Osmanlı yönetimi inançlara dokunmadığı için, Moldova bölgesinde yaşayan Ortodoks Hıristiyan Gagavuz Türk Halkının rahat yaşadıklarından bahsedilir ki, tekrar din değişikliği yapmamaları bunu düşündürmektedir.. Bununla birlikte 18. ve 19. yüzyıllarda Balkanlarda başlayan Osmanlı’dan kopuş sürecinde Gagavuzlar, belki Bulgarların baskısına maruz kaldıkları için, (1750-1846 yılları arasında) Tuna nehri üzerinden Rusya’ya doğru göç ederler. Tuna kıyılarına ve Besarabya‘ya yerleşenler olur, Moldova’ya gelirler. 1906 yılındaki 15 günlük bağımsızlık dönemi dışında, hayatlarını Rusların ve Romenlerin egemenliği altında ve özellikle Sovyetler Birliği döneminde büyük sıkıntılarla sürdürürler.
(2)1931’de Hamdullah Suphi Tanrıöver’in Romanya Büyükelçimiz olmasıyla birlikte Gagavuz Türkleri ile Türkiye arasındaki ilişkiler yeniden canlanır. Atatüürk’ün emriyle Hamdullah Suphi, ilk olarak Dobruca ve Besarabya köylerinde inceleme gezileri yapar. O dönem birçok Gagavuz genci orta ve yüksek eğitim için Türkiye’ye gelir. Ayrıca 26 Gagavuz kasabası ve köyünde Türkçe öğretim yapan okullar açılır. Bu okullarda Türkiye’den getirtilen ders kitapları okutulur. Yıllar itibariyle bunlarla da yetinmeyen Hamdullah Suphi bey, Gagavuzları Türkiye’ye(Trakya’ya) yerleştirerek, asimile olmaktan kurtarmak ister.
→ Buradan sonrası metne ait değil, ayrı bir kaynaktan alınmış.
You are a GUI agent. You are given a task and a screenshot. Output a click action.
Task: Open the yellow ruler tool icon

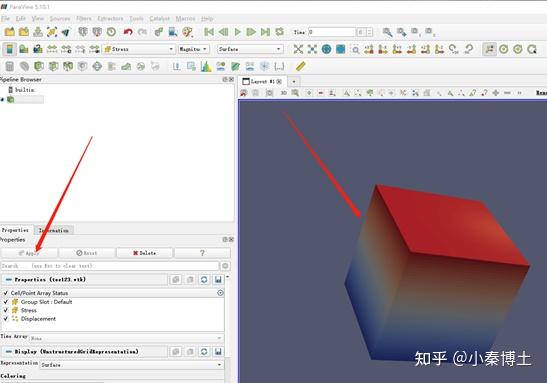click(x=300, y=66)
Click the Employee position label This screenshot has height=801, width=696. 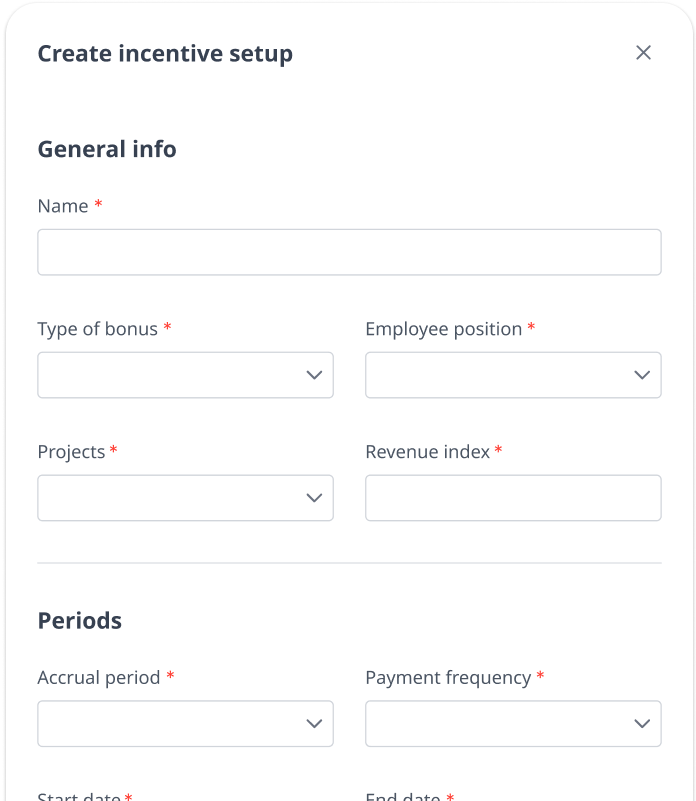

Dönemin Cumhurbaşkanı İsmet İnönü de onaylar bunu ancak; 1939’dur; 2. Dünya Savaşı patlak verir, plan uygulanamaz… Sayıları belli değildir ancak, II. Dünya Savaşı döneminde Almanya’ya yerleşen Gagavuz gruplar olur.
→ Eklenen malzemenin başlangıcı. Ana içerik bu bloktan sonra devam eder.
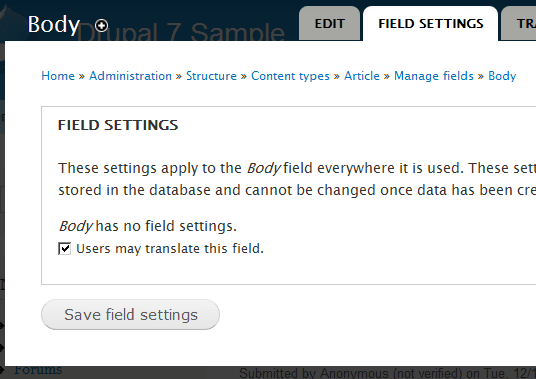Click the Article breadcrumb link
The width and height of the screenshot is (536, 379).
[362, 76]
Sürekli bir göçe maruz kalmak, farklı kültürlerle alış verişte bulunmak dağılmalarına ve küçülmelerine sebep olsa da, ana grubun milli kimliği korumacı davranmasını da sağlamış, denebilir. Çünkü çok sayıda tarihçi, etnograf ve dil uzmanları Gagavuzları, Türk Dünyasının en gelenekçi, özgün halklarından biri olarak kabul etmektedir.
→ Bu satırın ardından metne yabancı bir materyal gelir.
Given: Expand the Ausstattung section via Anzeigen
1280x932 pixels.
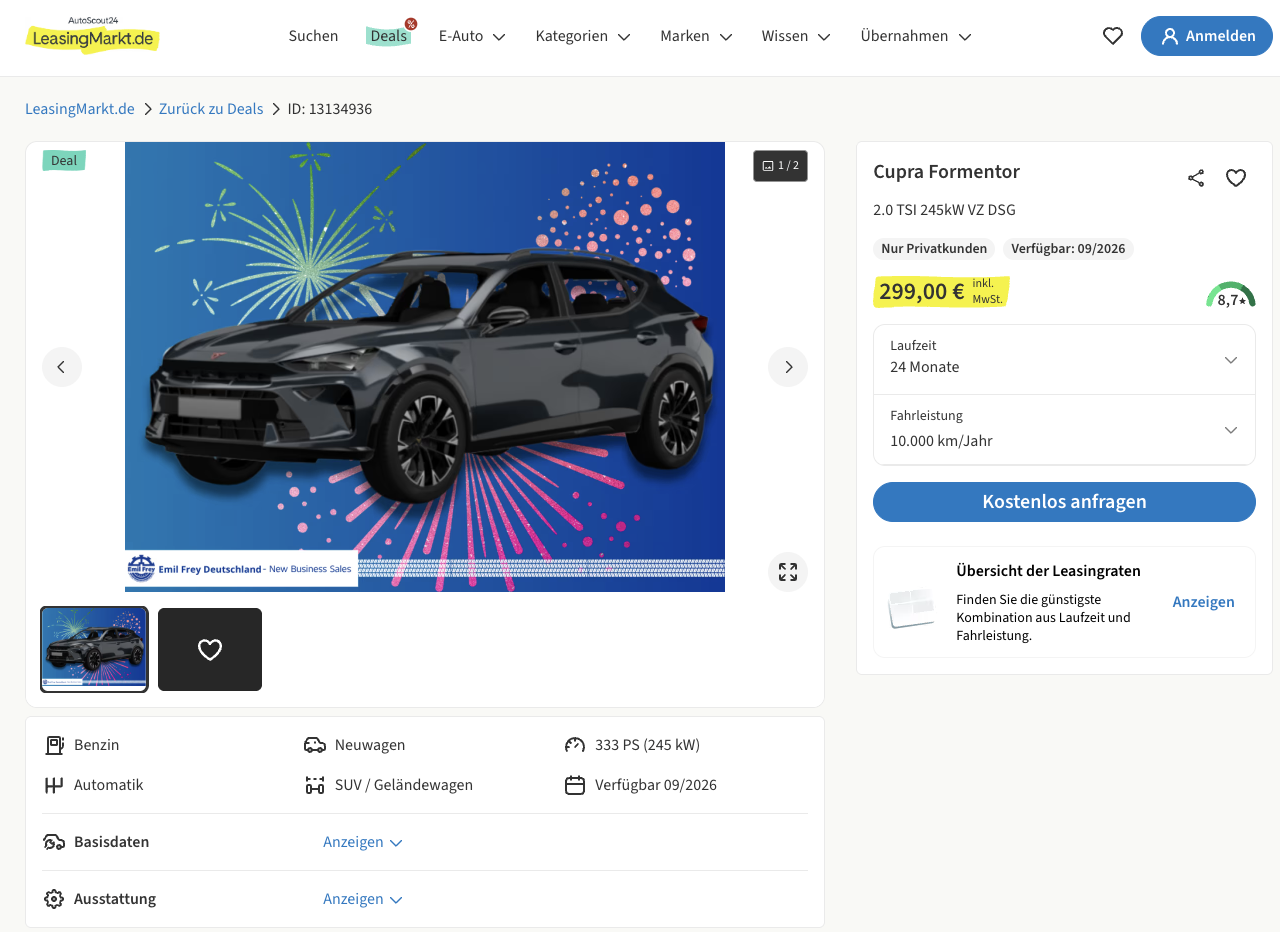Looking at the screenshot, I should (x=362, y=899).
Sovyetler Birliği’nde demokrasiye yönelik değişikliklerinin başlatıldığı 1980’lerin sonunda Gagavuz aydınları içinde de milli bilinç yayılmaya başlamış, Gagavuzların kültürel ve ekonomik sorunlarının dünya gündemine taşınması imkânı ortaya çıkmıştır. İdealist ve toplumcu Gagavuz aydınları, diğer etnik azınlıkların aydınları ile dayanışarak, amaca yönelik güç birliği sergilemiş, 1988 yılında “Gagavuz Halkı Hareketini” kurarlar. 1989 Mayıs ayında ilk kongresini yapan “Gagavuz Halkı” adlı hareket, güney Moldovya’da; başkenti Komrat olan, özerk Gagavuz Cumhuriyeti’ni ilan eder.
Kültürel ve ekonomik alanda büyük ölçüde bağımsız olan Gagauzya’nın, halen kendi bütçesini yapma, harcamalarına kendisinin karar verme yetkisi yoktur ama; kendi milli simgeleri olan arması, bayrağı ve marşı vardır. “Gagavuzya Özel Hukuki Statüsü Kanunu”nun verdiği yetkiler çerçevesinde “Gagavuz Ana Kanunu” ve Gagavuz Halkının çıkardığı yerel kanunlara göre yönetilmektedir.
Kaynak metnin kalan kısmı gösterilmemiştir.